- **WORK INSTRUCTIONS**:
Pull out every line below that contains the word "window", copying each one in full.

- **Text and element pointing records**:
· · ·
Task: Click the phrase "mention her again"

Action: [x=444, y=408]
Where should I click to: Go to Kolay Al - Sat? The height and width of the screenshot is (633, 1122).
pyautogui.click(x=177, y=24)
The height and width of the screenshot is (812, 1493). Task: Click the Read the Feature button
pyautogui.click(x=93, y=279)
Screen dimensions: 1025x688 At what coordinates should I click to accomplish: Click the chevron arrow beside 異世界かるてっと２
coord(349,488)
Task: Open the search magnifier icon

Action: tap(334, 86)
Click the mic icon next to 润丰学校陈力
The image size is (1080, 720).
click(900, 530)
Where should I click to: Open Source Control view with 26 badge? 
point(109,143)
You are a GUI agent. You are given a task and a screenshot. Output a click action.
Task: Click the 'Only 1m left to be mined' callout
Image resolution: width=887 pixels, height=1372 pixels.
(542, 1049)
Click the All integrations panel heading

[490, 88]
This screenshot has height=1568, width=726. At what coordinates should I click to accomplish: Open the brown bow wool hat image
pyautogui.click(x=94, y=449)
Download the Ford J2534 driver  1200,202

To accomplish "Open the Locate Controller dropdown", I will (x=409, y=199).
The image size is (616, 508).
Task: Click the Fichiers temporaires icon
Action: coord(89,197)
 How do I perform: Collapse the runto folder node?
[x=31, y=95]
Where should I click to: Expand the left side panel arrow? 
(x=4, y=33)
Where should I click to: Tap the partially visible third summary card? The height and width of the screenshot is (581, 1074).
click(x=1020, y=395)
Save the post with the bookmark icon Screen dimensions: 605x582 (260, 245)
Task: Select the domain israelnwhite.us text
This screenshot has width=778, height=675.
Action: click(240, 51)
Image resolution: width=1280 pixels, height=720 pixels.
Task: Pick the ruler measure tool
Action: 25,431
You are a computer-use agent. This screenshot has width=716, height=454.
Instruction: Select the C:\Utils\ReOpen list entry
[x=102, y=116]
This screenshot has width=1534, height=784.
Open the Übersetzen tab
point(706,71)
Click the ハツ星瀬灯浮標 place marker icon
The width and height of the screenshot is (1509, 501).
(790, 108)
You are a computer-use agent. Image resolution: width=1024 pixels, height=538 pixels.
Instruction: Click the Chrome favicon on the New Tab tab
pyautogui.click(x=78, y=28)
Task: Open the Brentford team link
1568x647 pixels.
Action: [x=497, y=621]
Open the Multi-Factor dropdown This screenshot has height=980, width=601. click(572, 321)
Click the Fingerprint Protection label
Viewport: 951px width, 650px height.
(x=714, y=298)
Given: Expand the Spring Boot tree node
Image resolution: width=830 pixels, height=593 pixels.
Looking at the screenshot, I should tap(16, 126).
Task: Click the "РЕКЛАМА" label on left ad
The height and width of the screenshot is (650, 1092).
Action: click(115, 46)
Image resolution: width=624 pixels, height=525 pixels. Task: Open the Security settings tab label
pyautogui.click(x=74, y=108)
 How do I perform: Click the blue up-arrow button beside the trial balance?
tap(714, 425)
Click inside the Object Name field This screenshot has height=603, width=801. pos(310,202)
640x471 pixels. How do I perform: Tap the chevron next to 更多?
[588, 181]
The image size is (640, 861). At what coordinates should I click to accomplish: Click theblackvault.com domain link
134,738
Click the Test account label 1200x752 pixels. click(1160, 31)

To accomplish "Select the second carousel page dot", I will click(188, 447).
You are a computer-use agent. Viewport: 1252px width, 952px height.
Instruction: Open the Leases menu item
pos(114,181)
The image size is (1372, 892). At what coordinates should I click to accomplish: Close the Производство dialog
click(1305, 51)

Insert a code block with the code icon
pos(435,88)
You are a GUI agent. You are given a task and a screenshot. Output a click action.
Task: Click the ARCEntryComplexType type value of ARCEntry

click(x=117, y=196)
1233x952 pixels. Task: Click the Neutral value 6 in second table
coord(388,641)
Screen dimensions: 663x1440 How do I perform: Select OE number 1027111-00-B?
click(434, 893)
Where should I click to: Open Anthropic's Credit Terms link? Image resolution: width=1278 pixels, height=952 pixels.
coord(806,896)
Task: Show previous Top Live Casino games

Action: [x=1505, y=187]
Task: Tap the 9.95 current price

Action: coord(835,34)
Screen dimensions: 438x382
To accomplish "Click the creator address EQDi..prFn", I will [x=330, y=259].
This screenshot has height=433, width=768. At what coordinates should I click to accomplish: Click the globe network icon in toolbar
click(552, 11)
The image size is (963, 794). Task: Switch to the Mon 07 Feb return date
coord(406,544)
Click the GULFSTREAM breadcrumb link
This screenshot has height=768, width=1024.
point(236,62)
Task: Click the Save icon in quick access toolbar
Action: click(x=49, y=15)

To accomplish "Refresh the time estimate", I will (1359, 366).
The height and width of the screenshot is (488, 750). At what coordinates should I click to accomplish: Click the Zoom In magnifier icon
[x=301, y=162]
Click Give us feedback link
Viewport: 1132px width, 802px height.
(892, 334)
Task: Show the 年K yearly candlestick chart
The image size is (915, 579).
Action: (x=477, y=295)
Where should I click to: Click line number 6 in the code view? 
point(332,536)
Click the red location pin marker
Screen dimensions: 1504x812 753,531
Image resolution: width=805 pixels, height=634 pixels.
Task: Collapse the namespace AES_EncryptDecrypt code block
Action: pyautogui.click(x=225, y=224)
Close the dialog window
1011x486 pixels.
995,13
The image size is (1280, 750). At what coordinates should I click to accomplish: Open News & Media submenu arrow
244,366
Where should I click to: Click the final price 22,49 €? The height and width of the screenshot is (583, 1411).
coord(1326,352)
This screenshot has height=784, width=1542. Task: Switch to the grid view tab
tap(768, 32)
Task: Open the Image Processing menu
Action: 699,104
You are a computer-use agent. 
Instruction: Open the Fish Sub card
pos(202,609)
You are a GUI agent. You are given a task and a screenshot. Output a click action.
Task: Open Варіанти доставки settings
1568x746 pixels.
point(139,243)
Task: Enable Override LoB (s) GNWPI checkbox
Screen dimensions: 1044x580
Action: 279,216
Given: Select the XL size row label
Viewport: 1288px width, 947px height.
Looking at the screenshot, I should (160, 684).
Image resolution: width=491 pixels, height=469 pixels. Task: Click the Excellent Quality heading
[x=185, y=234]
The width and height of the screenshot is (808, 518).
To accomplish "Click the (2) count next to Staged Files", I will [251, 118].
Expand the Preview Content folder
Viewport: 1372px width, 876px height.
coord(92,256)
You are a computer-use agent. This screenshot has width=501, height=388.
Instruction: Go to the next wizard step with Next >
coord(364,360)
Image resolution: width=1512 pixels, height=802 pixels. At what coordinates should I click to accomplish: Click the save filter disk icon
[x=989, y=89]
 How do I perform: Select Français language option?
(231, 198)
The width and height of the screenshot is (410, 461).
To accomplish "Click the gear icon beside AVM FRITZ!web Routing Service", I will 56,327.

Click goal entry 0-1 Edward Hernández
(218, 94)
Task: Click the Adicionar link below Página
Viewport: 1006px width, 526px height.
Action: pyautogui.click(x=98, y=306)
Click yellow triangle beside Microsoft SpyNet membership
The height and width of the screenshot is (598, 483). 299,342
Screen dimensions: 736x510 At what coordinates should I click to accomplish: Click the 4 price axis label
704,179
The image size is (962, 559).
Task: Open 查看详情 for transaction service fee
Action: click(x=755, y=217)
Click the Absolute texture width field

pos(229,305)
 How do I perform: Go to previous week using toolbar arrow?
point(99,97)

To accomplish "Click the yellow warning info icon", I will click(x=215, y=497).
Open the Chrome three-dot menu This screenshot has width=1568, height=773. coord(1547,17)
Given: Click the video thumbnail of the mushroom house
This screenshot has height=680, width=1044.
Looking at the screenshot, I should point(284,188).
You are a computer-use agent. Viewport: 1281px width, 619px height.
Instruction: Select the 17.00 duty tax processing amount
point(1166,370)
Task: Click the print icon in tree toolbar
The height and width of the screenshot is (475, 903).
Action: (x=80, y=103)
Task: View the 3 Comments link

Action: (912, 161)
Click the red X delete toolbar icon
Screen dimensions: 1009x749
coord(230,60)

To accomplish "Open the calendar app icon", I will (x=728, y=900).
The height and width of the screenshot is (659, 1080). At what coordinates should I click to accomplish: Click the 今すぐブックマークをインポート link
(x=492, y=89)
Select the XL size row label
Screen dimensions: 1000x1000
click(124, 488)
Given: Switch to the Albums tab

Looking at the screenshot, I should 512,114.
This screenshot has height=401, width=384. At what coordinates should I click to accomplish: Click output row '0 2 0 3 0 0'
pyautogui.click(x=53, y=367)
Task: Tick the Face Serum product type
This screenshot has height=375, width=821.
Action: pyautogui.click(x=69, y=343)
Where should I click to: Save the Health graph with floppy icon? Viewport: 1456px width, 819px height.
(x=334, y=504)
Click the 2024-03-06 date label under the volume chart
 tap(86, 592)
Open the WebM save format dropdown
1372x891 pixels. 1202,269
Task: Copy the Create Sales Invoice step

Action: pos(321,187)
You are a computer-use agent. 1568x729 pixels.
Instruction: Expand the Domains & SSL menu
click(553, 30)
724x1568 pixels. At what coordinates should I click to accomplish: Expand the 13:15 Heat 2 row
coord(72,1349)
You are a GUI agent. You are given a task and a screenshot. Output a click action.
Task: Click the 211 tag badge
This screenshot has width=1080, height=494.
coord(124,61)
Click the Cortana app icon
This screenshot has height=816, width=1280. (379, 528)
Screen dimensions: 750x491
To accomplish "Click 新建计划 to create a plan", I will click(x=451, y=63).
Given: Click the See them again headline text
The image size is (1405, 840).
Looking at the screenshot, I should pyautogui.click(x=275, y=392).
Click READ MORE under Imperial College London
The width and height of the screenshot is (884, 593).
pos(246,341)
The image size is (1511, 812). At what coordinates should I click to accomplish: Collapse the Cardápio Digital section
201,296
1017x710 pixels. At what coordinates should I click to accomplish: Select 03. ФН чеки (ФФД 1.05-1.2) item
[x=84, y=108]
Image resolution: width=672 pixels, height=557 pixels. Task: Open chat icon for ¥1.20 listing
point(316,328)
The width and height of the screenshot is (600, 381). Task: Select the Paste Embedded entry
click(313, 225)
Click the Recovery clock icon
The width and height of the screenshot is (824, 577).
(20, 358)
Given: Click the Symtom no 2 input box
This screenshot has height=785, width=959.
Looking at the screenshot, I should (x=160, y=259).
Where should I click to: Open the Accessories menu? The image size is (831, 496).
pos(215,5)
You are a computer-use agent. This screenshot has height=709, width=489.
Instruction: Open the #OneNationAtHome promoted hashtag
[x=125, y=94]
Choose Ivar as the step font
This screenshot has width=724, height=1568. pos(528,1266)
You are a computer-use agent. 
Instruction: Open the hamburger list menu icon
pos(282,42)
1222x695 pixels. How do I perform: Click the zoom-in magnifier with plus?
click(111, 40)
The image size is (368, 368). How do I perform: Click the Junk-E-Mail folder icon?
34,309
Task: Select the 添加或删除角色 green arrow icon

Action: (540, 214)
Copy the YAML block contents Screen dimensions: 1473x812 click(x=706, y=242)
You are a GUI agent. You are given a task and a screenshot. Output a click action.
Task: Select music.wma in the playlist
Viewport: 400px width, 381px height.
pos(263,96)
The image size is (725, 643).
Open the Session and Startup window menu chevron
· · ·
- **CORRECT OUTPUT**:
Close the dialog window
Open the Session and Startup window menu chevron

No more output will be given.